### CONSIGNE DE TRAVAIL
Citez textuellement le passage de l’extrait sur la transhumance au Togo qui commence à « Pourtant, les autorités » et se termine à « de la Pêche. ».

### EXTRAIT DU TEXTE
************

Pour eux, les bouviers bénéficient sans doute des soutiens qui les couvrent dans leurs forfaitures. « Il est inadmissible qu’ils détruisent, nuisent, tuent sans être inquiétés », dénoncent-ils. Et c’est face à cette indifférence des autorités togolaises à leur endroit que les habitants de cette localité ont saisi la CEDEAO et décidé de manifester demain pour se faire entendre, d’autant plus qu’ils se « voient exposés à la faim, à la pauvreté et à l’indigence alors qu’aucune mesure n’est prise pour y remédier ». La manifestation de demain se veut décisive. Et il y a fort à craindre quand on sait qu’au Togo, les affrontements entre les populations autochtones et les bouviers nomades dégénèrent souvent et occasionnent des pertes en vies humaines.

Le Togo fait face à de multiples conflits entre les peuhls et les populations locales. On enregistre ces dernières années, des affrontements violents dus à la transhumance. Dans un communiqué rendu public en 2017, le Mouvement Martin Luther King a dénoncé des actes de violence qui mettent à mal la cohésion nationale due aux pâturages des bœufs dans certaines localités du pays. Le mouvement a relevé par exemple qu’à Klatome dans le canton d’Afagnan (Préfecture de Bas-Mono), un peuhl a coupé la main à un habitant. Il y est fait cas aussi des violences à Gboto (dans le Yoto), à Alokoègbé (dans le Zio). Aussi, les bouviers sont-ils soupçonnés dans des braquages. Le déplacement saisonnier des bêtes est devenu source d’insécurité dans les localités et même dans des hameaux les plus reculés et le phénomène n’est pas près de s’arrêter avec ce qui s’annonce dans le canton de Dagbati.

Pourtant, les autorités togolaises ont semblé prendre le problème à bras-le-corps, notamment par les sorties de YarkDamehame, ministre de la Sécurité et de la Protection civile et du Col Ouro Koura Agadazi, ministre de l’Agriculture, de l’Elevage et de la Pêche.

************

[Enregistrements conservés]
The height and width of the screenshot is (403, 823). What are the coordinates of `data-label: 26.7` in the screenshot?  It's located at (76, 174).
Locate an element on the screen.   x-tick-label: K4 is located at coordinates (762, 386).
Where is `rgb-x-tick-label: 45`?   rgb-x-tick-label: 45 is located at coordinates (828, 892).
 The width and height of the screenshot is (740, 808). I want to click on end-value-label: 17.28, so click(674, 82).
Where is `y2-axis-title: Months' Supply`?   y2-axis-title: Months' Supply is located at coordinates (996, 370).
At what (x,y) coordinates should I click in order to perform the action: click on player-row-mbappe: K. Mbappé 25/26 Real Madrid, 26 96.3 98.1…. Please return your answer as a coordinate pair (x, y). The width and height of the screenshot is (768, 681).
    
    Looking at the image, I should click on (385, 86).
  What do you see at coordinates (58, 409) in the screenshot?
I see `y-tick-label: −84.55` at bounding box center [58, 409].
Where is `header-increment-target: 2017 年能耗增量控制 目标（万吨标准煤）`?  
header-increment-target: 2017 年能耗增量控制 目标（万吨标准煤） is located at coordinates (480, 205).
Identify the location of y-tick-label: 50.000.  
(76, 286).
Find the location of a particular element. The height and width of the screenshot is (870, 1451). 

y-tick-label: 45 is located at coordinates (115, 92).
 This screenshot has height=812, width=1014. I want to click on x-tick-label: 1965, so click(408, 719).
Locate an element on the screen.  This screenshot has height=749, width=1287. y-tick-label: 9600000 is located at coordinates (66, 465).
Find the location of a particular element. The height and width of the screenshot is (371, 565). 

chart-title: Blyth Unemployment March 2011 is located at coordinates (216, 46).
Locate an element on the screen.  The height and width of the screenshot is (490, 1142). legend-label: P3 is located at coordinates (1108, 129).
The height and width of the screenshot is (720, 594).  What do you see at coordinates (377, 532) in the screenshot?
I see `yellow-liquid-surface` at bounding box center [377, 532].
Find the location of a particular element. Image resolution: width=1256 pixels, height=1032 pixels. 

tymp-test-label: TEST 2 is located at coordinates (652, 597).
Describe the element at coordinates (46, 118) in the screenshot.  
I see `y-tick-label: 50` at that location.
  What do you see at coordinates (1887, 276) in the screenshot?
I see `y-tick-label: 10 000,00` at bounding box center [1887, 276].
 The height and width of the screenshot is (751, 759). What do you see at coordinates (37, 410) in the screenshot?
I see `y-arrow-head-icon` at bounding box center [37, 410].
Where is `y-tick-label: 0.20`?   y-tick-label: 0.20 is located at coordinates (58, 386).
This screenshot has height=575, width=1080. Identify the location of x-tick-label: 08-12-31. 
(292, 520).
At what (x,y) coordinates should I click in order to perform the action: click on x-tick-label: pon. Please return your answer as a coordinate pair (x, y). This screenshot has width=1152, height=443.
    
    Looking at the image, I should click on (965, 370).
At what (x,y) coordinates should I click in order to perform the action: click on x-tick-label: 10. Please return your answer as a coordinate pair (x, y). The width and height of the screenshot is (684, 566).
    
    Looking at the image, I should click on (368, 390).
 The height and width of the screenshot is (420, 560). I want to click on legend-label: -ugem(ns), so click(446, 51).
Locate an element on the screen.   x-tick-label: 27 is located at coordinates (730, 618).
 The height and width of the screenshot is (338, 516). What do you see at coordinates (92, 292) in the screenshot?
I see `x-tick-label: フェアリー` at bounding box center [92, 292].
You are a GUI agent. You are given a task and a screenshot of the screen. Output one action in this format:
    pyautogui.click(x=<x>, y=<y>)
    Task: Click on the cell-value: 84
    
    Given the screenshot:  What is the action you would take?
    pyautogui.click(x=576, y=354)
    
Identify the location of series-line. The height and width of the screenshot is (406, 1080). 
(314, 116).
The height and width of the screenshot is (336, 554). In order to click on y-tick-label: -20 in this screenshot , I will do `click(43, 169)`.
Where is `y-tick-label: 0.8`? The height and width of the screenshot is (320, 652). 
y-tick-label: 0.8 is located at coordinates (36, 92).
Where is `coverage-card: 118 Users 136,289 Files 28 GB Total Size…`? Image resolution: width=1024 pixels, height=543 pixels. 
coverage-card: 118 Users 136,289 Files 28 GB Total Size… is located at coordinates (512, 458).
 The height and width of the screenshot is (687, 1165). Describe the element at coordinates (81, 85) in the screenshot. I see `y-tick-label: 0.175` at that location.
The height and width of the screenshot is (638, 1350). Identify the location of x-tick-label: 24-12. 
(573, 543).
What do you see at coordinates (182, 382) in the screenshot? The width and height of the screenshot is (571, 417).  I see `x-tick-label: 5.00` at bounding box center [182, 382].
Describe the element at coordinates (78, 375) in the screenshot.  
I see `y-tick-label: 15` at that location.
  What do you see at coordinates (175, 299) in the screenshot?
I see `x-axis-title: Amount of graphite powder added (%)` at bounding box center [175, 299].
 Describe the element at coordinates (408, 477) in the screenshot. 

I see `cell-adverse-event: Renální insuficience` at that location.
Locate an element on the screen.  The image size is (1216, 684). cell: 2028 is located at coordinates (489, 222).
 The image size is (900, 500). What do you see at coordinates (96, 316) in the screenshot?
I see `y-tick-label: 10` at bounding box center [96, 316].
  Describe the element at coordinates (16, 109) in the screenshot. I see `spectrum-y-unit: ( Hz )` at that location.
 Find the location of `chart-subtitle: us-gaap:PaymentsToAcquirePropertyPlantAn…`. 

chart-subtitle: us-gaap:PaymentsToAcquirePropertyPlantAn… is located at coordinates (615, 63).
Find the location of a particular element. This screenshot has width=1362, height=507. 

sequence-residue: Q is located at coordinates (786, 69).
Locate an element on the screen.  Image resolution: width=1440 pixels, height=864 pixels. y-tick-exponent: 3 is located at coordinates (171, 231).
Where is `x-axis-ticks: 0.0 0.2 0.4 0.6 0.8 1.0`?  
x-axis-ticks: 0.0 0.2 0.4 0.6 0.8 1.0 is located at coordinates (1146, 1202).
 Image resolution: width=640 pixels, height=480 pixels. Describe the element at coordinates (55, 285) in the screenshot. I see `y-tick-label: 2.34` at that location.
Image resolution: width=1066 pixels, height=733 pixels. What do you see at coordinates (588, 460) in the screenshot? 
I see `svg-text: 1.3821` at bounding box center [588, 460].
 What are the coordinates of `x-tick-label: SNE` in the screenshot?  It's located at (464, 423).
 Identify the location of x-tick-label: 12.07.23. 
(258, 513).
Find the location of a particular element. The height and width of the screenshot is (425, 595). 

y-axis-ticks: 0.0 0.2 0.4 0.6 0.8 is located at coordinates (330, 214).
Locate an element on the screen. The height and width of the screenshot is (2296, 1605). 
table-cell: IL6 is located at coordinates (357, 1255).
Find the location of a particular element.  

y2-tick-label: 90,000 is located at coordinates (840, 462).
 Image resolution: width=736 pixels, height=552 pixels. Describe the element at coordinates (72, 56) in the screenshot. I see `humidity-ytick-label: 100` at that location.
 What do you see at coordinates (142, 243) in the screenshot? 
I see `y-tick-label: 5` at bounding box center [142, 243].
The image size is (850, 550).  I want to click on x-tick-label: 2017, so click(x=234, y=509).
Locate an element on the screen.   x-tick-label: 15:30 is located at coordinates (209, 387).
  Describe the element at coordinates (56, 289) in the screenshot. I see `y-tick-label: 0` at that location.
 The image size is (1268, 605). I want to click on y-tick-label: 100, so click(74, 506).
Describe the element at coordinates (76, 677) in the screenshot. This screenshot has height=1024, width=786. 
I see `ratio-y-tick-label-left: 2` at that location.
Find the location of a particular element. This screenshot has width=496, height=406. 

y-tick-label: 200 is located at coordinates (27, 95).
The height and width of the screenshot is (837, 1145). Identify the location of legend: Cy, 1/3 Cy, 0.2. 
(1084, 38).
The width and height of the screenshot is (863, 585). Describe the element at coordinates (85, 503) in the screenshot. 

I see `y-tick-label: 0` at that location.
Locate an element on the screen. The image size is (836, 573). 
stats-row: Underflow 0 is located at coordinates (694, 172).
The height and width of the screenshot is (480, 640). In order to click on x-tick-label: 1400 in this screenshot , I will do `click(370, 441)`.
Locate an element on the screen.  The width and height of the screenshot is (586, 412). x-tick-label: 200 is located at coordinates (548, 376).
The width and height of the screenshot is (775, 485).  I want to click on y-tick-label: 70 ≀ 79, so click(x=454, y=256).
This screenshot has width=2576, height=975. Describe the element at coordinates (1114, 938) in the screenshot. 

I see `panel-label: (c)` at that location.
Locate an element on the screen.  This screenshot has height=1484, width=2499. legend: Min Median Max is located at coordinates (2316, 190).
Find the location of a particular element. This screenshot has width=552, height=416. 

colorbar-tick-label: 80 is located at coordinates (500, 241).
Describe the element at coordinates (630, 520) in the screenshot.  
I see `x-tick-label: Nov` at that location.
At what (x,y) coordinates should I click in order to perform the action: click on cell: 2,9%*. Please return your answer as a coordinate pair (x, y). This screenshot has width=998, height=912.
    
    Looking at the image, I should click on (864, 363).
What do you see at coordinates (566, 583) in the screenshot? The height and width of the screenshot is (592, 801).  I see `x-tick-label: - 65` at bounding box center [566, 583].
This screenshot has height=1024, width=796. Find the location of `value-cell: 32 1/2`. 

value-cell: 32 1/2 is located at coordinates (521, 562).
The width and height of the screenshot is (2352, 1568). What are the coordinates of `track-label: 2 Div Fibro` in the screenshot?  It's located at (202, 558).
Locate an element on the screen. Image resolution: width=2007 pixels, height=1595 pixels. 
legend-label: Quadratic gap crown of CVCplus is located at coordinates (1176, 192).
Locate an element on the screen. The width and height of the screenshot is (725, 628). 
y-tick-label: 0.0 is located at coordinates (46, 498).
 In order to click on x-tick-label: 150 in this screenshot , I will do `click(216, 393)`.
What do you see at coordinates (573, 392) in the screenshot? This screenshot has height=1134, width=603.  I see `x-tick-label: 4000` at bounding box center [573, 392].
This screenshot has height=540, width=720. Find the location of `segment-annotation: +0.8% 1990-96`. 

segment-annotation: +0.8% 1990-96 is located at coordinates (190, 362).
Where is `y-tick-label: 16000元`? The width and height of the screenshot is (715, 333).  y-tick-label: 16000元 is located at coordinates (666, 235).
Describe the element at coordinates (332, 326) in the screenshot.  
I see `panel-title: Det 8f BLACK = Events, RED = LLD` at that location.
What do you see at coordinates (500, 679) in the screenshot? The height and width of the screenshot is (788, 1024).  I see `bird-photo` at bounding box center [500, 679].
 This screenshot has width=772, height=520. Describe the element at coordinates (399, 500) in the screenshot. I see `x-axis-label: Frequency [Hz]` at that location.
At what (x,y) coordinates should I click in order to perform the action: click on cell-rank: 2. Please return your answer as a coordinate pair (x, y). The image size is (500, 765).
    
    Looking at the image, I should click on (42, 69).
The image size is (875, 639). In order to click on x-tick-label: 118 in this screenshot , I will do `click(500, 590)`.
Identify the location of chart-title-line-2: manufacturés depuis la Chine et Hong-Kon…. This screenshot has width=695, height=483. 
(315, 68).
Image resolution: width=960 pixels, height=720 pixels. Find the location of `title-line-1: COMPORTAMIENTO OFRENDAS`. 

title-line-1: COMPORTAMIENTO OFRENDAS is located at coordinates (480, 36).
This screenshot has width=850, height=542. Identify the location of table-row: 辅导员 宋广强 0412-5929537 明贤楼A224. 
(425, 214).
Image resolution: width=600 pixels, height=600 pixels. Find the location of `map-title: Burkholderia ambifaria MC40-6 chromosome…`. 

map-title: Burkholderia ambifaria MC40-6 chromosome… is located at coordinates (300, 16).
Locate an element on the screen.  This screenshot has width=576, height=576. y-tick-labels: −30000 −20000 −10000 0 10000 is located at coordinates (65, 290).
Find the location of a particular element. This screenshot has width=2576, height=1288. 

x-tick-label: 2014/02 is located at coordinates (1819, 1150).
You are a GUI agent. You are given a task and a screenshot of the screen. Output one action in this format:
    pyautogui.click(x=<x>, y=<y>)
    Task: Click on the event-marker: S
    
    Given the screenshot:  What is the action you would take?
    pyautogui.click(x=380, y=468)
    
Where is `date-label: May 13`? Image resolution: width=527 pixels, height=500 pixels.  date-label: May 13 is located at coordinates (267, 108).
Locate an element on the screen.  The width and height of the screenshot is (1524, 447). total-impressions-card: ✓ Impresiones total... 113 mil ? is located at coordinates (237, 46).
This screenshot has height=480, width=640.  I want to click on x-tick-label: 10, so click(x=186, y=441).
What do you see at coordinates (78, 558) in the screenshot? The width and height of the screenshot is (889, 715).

************

### RÉPONSE PRODUITE
Pourtant, les autorités togolaises ont semblé prendre le problème à bras-le-corps, notamment par les sorties de YarkDamehame, ministre de la Sécurité et de la Protection civile et du Col Ouro Koura Agadazi, ministre de l’Agriculture, de l’Elevage et de la Pêche.